Il generale boccia la guerra
Il governo israeliano ha protestato con forza con il Consigliere per la Sicurezza
Nazionale americano, Tom Donilon, in visita a Gerusalemme, per le dichiarazioni del generale Martin Dempsey. L'ufficiale americano in un'intervista a Cnn ha sostanzialmente bocciato ogni ipotesi di attacco israeliano contro l'Iran: "In questo momento non sarebbe saggio, sarebbe anzi una mossa imprudente, che destabilizzerebbe l'intera regione". Secondo Haaretz il premier Benjamin Netanyahu e il ministro della Difesa Ehud Barak hanno detto chiaro a Donilon che le parole di Dempsey "fanno solo il gioco dell'Iran".

Calendario elettorale
Ma il problema per Israele non è solo Dempsey, è tutta l'amministrazione
Obama, a partire dallo stesso presidente impegnato ormai nella nuova corsa alla Casa Bianca , a vedere come fumo negli occhi la sola ipotesi di un raid israeliano contro l'Iran. A Tel Aviv, invece, proprio l'imminente scadenza elettorale allarga la consapevolezza di una relativa vulnerabilità di Obama in meteria: meglio agire prima del 6 novembre, è la tesi dei falchi israeliani, quando un eventuale rinnovo del mandato consentirebbe a Obama maggior autonomia nei confronti dell'elettorato di origine ebraica (e non solo). 

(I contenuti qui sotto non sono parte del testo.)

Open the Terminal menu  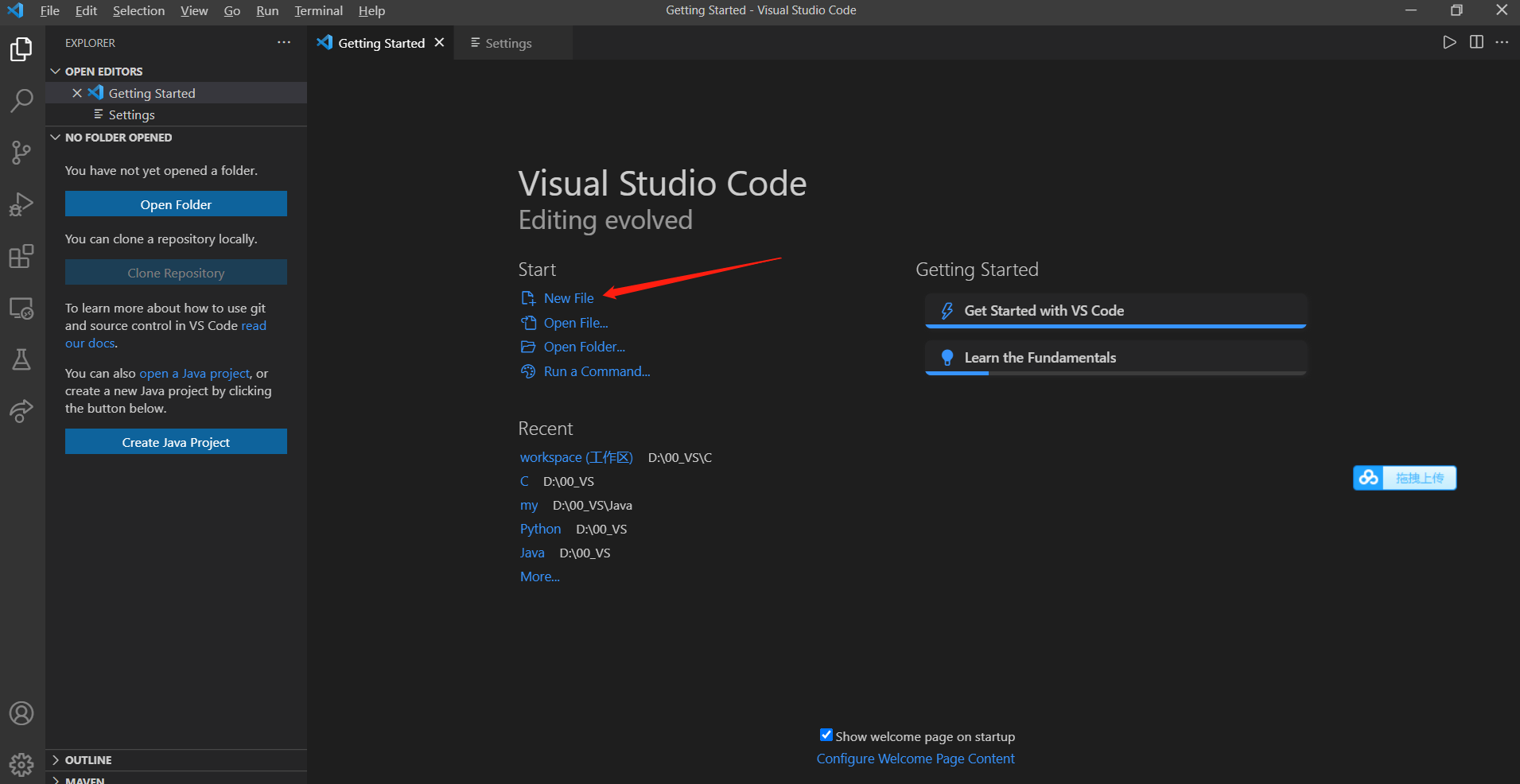[318, 10]

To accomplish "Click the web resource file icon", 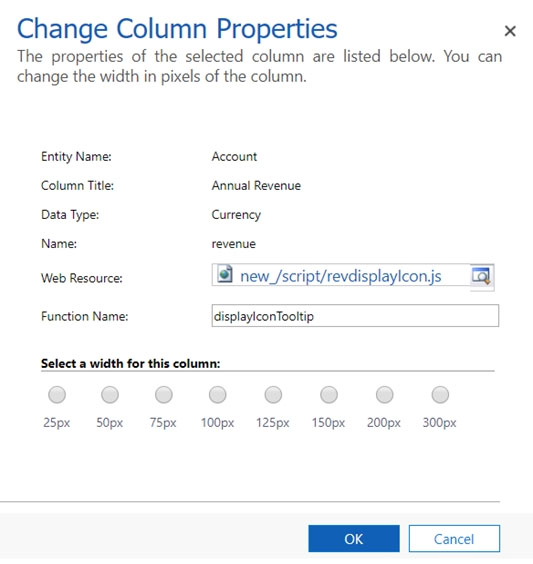I will (225, 274).
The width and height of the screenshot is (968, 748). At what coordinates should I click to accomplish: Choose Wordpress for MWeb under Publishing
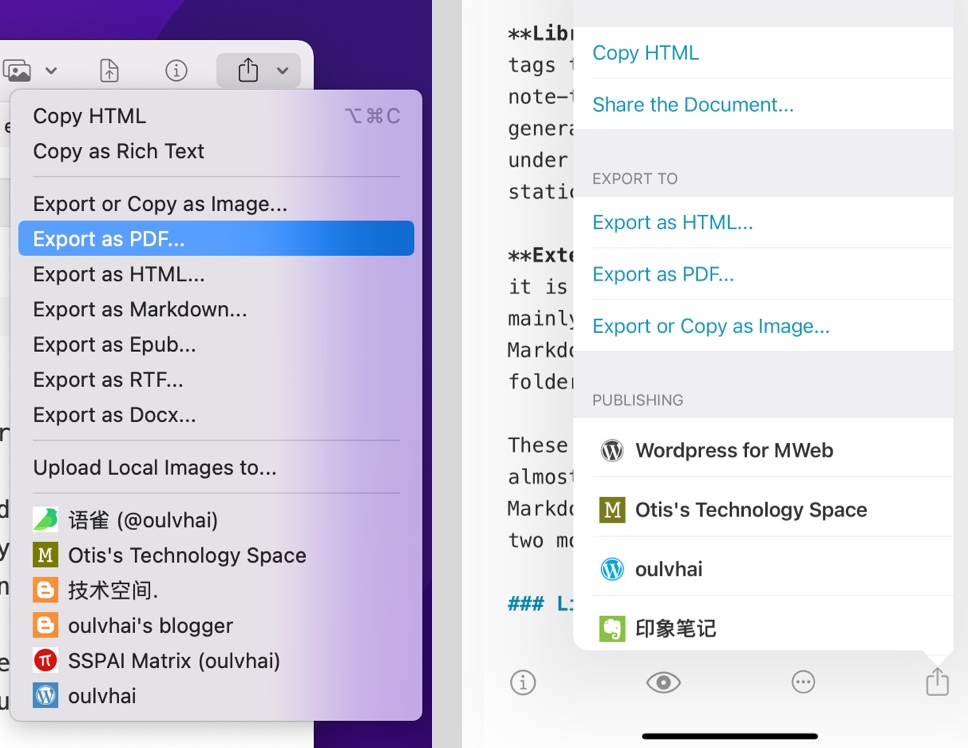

Allora aumentate le sanzioni
Alla richiesta americana di non attaccare l'Iran, Israele risponde premendo su Washington per maggiori sanzioni contro Teheran, ha rivelato ieri sera il secondo canale tv israeliano, mentre a livello ufficiale le bocche rimangono cucite sui contenuti della visita in Israele del consigliere americano per la Sicurezza nazionale Tom Donilon. Ma che i colloqui non siano stati propriamente distesi lo si intuisce, oltre che dai soliti 'spifferi' sulla stampa israeliana, dalla risposta mediatica americana: prima Leon Panetta confida a una delle firme del Washington Post, David Ignatius, di temere un attacco israeliano agli impianti nucleari iraniani nei prossimi mesi e chiede a Tel Aviv di ripensarci; poi arriva il generale Dempsey alla Cnn; e in fine lo scoop del New York Times: un eventuale raid aereo israeliano contro gli impianti nucleari iraniani sarebbe un'operazione "enorme e complessa", spiegano analisti del Pentagono. 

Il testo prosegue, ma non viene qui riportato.